### Activity
Write out, please, each line from the one containing "You are a GUI" to the final line of the data, both included, exactly and without pictures.

[Dataset entries Boundary: Start]

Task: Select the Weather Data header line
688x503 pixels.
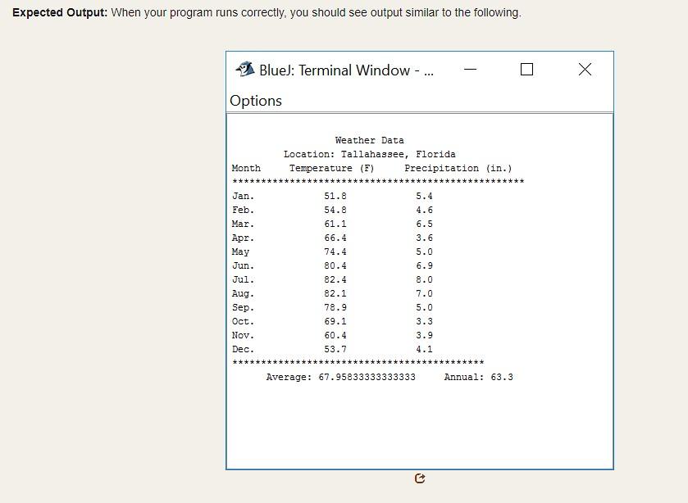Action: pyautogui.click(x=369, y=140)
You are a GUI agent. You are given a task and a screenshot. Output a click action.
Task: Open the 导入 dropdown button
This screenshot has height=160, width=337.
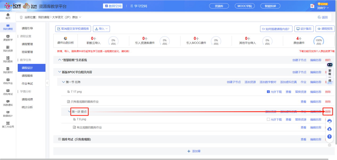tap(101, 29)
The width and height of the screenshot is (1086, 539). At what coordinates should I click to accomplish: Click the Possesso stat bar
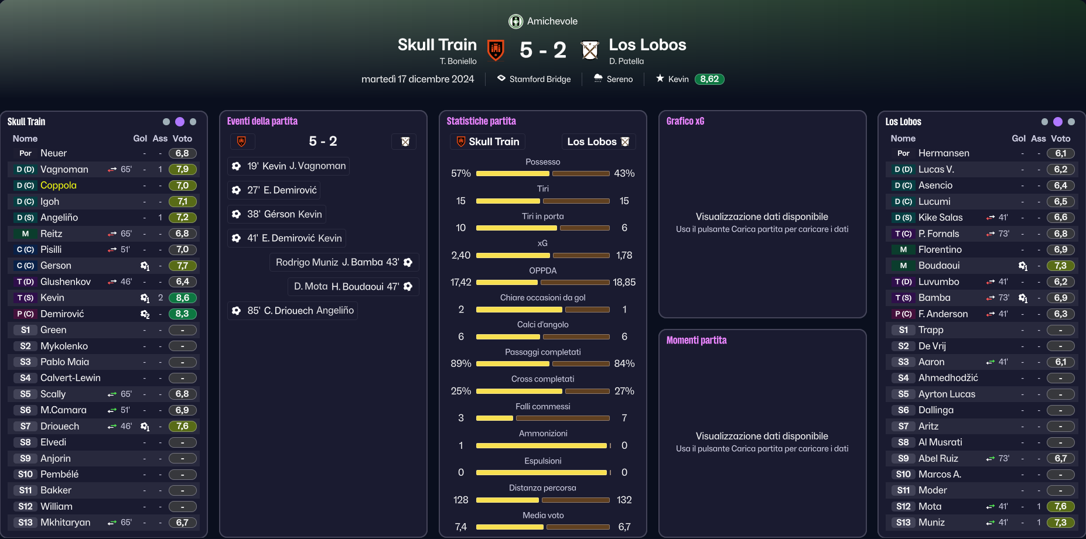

[Dataset entries Boundary: End]

### Exercise output
You are a GUI agent. You are given a task and a screenshot. Output a click action.
Task: Open the 导入 dropdown button
This screenshot has height=160, width=337.
tap(101, 29)
The width and height of the screenshot is (1086, 539). At what coordinates should I click to accomplish: Click the Possesso stat bar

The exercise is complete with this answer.